### Extracted entries
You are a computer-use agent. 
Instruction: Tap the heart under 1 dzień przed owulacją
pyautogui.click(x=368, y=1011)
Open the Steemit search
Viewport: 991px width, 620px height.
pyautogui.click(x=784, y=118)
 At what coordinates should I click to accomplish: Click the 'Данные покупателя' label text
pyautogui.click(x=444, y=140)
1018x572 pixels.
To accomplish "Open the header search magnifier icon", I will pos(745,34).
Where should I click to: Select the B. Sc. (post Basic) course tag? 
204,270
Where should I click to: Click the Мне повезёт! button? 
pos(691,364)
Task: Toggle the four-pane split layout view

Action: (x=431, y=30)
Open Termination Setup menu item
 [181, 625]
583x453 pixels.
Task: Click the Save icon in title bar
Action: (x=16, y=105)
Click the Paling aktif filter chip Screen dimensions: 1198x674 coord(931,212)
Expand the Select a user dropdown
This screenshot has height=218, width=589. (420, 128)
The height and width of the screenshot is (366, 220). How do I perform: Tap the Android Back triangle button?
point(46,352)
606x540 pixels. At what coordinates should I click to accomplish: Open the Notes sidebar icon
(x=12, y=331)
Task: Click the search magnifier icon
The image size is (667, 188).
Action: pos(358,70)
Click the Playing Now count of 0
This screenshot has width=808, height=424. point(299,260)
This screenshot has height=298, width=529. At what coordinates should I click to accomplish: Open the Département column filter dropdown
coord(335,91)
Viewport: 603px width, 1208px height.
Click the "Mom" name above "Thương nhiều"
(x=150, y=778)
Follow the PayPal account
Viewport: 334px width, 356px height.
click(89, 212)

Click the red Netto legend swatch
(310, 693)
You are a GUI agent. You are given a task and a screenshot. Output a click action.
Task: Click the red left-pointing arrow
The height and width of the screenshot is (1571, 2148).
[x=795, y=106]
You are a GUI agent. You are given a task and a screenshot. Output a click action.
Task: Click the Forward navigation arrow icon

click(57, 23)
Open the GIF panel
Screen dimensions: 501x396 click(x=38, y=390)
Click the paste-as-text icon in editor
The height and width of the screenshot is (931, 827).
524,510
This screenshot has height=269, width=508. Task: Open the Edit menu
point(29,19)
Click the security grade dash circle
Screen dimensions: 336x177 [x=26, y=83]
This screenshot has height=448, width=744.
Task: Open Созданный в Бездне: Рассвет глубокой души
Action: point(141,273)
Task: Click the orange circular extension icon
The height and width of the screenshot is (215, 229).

### What you should do
Give back the lines of the listing from the one with "Viewport: 603px width, 1208px height." through the end, both included, exactly as written and with nothing added.

### Result of the task
Viewport: 603px width, 1208px height.
Click the "Mom" name above "Thương nhiều"
(x=150, y=778)
Follow the PayPal account
Viewport: 334px width, 356px height.
click(89, 212)

Click the red Netto legend swatch
(310, 693)
You are a GUI agent. You are given a task and a screenshot. Output a click action.
Task: Click the red left-pointing arrow
The height and width of the screenshot is (1571, 2148).
[x=795, y=106]
You are a GUI agent. You are given a task and a screenshot. Output a click action.
Task: Click the Forward navigation arrow icon

click(57, 23)
Open the GIF panel
Screen dimensions: 501x396 click(x=38, y=390)
Click the paste-as-text icon in editor
The height and width of the screenshot is (931, 827).
524,510
This screenshot has height=269, width=508. Task: Open the Edit menu
point(29,19)
Click the security grade dash circle
Screen dimensions: 336x177 [x=26, y=83]
This screenshot has height=448, width=744.
Task: Open Созданный в Бездне: Рассвет глубокой души
Action: point(141,273)
Task: Click the orange circular extension icon
The height and width of the screenshot is (215, 229).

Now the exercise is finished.